Stage 2 means the specification text is stable enough for wider adoption, but minor changes are still expected.

A Stage 2 RFC advances to Stage 3 when:

  • Consensus has been reached among maintainers.
  • Conformance tests have been written and pass against at least two backends.
  • Documentation has been updated on the website.
  • The specification text is frozen (no further changes except editorial corrections).

Stage 3 RFCs are merged into the main specification documents for the next release.

  1. Open a GitHub issue describing the problem (Stage 0).
  2. Discuss the problem with the community. Get feedback on the approach.
  3. Write an RFC using the template in spec/rfcs/RFC-0000-template.md.
  4. Open a pull request adding your RFC to spec/rfcs/. Title it RFC-NNNN: <title>.
  5. The RFC will be reviewed, discussed, and iterated on in the PR.
  6. Once approved, the RFC advances through stages as implementations and tests are completed.

The OJS specification uses Semantic Versioning 2.0.0:

  • Major version (e.g., 2.0.0): Breaking changes to the core specification. Job envelopes from the previous major version may not be compatible.
  • Minor version (e.g., 1.1.0): New features or extensions that are backward-compatible. Existing job envelopes and implementations continue to work.
  • Patch version (e.g., 1.0.1): Editorial corrections, clarifications, and bug fixes in the specification text. No behavioral changes.

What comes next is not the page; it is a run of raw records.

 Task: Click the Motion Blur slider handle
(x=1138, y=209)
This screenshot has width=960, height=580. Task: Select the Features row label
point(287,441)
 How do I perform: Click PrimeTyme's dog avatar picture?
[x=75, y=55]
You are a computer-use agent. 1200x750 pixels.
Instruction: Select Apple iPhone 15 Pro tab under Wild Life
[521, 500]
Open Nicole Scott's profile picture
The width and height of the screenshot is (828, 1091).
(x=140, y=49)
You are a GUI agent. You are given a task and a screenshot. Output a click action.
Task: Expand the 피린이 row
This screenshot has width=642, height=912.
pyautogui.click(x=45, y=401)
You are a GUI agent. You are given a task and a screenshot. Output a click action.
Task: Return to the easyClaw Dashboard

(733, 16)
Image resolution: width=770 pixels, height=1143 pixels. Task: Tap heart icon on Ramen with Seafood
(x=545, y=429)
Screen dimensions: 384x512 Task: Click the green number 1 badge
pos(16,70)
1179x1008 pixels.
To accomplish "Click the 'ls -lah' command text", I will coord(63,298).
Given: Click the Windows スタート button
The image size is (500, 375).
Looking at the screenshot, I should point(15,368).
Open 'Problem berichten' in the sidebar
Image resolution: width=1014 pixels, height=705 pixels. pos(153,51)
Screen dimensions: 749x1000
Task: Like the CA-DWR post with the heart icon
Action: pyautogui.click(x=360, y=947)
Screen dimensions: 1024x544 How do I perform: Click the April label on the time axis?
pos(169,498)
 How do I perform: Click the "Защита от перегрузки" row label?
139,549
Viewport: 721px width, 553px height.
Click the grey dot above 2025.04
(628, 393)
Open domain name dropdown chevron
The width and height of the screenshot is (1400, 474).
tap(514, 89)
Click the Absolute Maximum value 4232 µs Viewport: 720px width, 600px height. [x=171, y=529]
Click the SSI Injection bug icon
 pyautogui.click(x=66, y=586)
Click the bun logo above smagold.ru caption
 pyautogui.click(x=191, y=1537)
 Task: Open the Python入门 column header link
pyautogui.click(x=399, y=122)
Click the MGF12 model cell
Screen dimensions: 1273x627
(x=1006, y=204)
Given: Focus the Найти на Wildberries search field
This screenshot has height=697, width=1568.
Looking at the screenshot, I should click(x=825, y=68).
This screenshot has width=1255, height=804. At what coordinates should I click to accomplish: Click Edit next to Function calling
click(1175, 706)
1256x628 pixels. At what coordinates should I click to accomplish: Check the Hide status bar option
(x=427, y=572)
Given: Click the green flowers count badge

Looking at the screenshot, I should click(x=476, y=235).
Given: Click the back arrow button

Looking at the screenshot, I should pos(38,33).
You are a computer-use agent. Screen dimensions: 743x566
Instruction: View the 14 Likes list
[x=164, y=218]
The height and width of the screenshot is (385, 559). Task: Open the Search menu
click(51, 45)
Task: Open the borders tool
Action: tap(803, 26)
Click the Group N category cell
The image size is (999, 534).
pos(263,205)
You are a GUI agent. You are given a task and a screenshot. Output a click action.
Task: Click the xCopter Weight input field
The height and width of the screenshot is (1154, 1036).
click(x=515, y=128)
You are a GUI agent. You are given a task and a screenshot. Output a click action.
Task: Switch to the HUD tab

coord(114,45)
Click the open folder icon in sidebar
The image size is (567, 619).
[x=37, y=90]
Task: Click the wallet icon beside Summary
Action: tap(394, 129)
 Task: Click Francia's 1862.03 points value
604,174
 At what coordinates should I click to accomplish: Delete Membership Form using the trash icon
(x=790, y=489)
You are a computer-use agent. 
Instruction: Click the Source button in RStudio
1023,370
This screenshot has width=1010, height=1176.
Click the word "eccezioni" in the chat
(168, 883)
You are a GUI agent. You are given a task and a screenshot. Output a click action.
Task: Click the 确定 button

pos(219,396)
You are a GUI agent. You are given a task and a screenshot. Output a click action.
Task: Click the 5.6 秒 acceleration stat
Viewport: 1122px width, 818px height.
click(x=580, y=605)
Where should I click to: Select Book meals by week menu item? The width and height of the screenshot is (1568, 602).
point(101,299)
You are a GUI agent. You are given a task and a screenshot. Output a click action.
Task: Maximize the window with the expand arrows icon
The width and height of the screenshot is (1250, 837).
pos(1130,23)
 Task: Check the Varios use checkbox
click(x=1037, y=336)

The current version is 1.0.0-rc.1 (Release Candidate 1).

When proposing changes, keep these principles in mind:

  1. Every MUST has a rationale. Normative requirements need justification. “Because Sidekiq does it” is a good starting point, but explain why Sidekiq’s approach works.
  2. Backward compatibility matters. Avoid breaking existing implementations unless the benefit clearly outweighs the cost.
  3. Two implementations before acceptance. This ensures the specification is implementable and catches design issues that only surface during implementation.
  4. Simple JSON-only arguments. Do not propose changes that introduce language-specific serialization.
  5. Server-side intelligence. Keep clients thin. Complexity should live in the backend.